The Chisholm Trail in Texas

Cowboys

The first cowboys were the vaqueros of South and Central America, and the Cracker from Southeastern United States – so nicknamed for the “crack” of his stockwhip.

Welcome to our permanent exhibit, Ranching Heritage of the Guadalupe River Valley. Join us to explore the characters and stories we all thought we knew from Westerns: the cowboy, ranching, and life on the trail. Discover the local lore and history that link DeWitt County to the story of the Chisholm Trail in Texas.

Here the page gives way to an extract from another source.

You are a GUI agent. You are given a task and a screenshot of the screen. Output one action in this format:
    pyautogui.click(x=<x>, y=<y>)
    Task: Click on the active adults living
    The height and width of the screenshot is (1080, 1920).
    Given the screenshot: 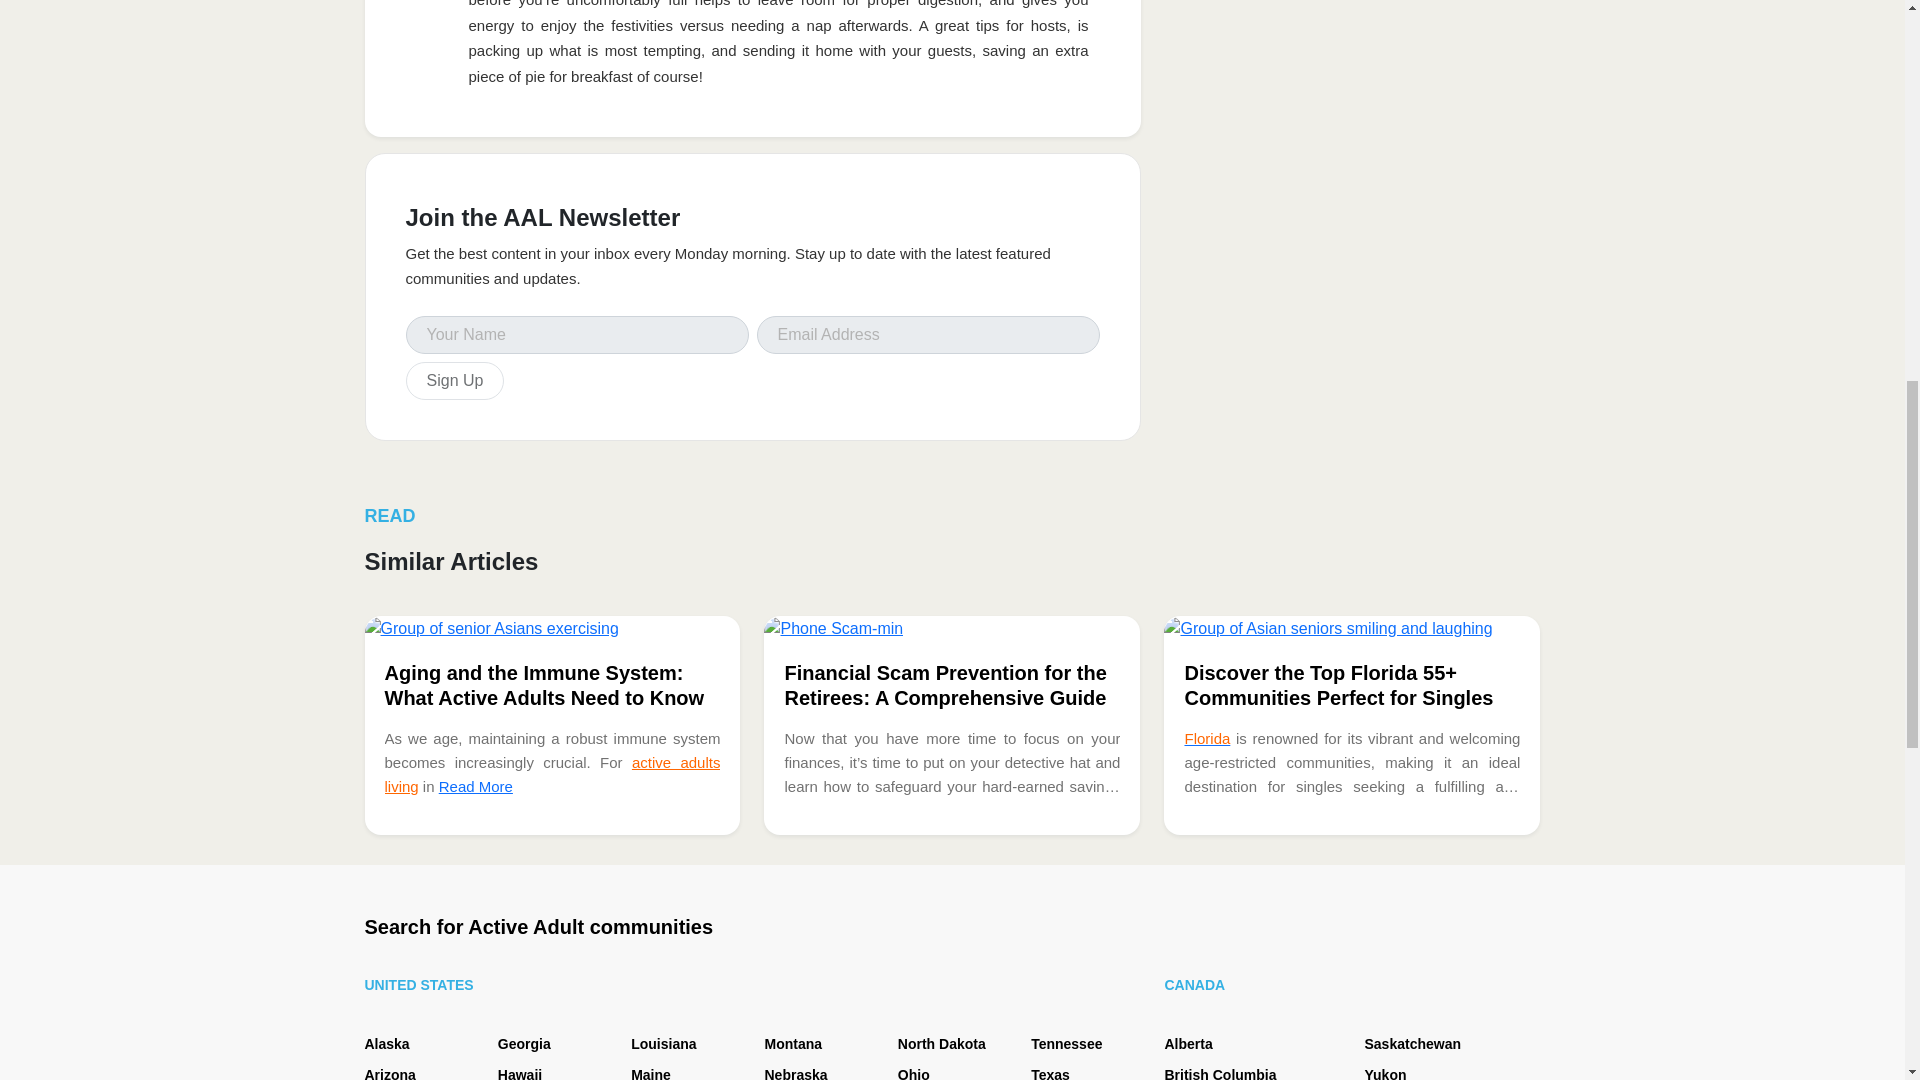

The Chisholm Trail: A Great Migration of Men and Animals

In 1883, all the cattle in the world seemed to be coming up out of Texas. When I rode up on a little hill to look for the horses, I could see seven herds behind us. I knew that there were eight herds ahead of us, and I could see the dust from thirteen more of them on the other side of the river.
– Teddy Blue Abbott on the North Platte River, 1883

Nine million cattle were driven over trails from Texas to northern markets between 1867 and 1890. In the early years most of those cattle came from South Texas, where they were raised by ranchers who practiced a system of open-range ranching characterized by unfenced pastures, annual roundups of cattle, and long trail drives to markets. The cowboys who tended these cattle and drove them north became iconic American heroes in the 1880s and 1890s.

Map of the Chisholm Trail in TexasFeeding a Hungry Nation After the Civil War a huge market for beef opened in the northeastern United States. In 1867 cattle that could be bought for $4 a head in Texas sold for $40 a head at Eastern packing plants. That year entrepreneur Joseph G. McCoy built a 250-acre stockyard by the Kansas Pacific Railroad’s tracks in Abilene, Kansas and popularized the route of the Chisholm Trail, which ran north from South Texas, crossed the Red River at Red River Station in Montague County, Texas, and followed a wagon road laid out by Indian trader Jesse Chisholm across what is now Oklahoma to Abilene. As the line of settlement moved progressively west in Kansas, Abilene ceased to be a shipping point and the trail’s terminus moved westward to Ellsworth, Junction City, Newton, Wichita, and Caldwell. By 1879 a new trail, the Western Trail, which crossed the Red River at Doan’s Store in Wilbarger County and ended at Dodge City, Kansas, had supplanted the Chisholm Trail.

Life on the Trail Texas cattle were driven to northern markets to railheads in Kansas, then being shipped by rail to slaughterhouses and meat-packers in Chicago, from where the beef was distributed to cities on the East Coast. The cattle were moved north in herds of two or three thousand animals by contractors who specialized in trail-driving. Between 1867 and 1890 about nine million cattle walked from Texas to Kansas as trail herds. For the cowboy, trail drives meant weeks of grueling monotony and hardship interspersed with hours of very real danger. River crossings were dangerous; lightning storms and stampedes could be fatal.

A trail herd was moved by a trail boss and eight or ten cowboys and was accompanied by a horse herd, a cook, and a chuck wagon, which carried a two-month supply of groceries, cooking equipment, and the cowboys’ bedrolls. On the trail, the chuck wagon was the center of the cowboy’s universe.

By 1890 railroads had penetrated into Texas and there was no longer a need to drive cattle to Kansas in order to ship them to market. Combined with the introduction of pastures fenced with barbed wire, it meant the end of the era of the great trail drives. Even so, it was merely the beginning of the world’s fascination with the legendary Texas cowboy.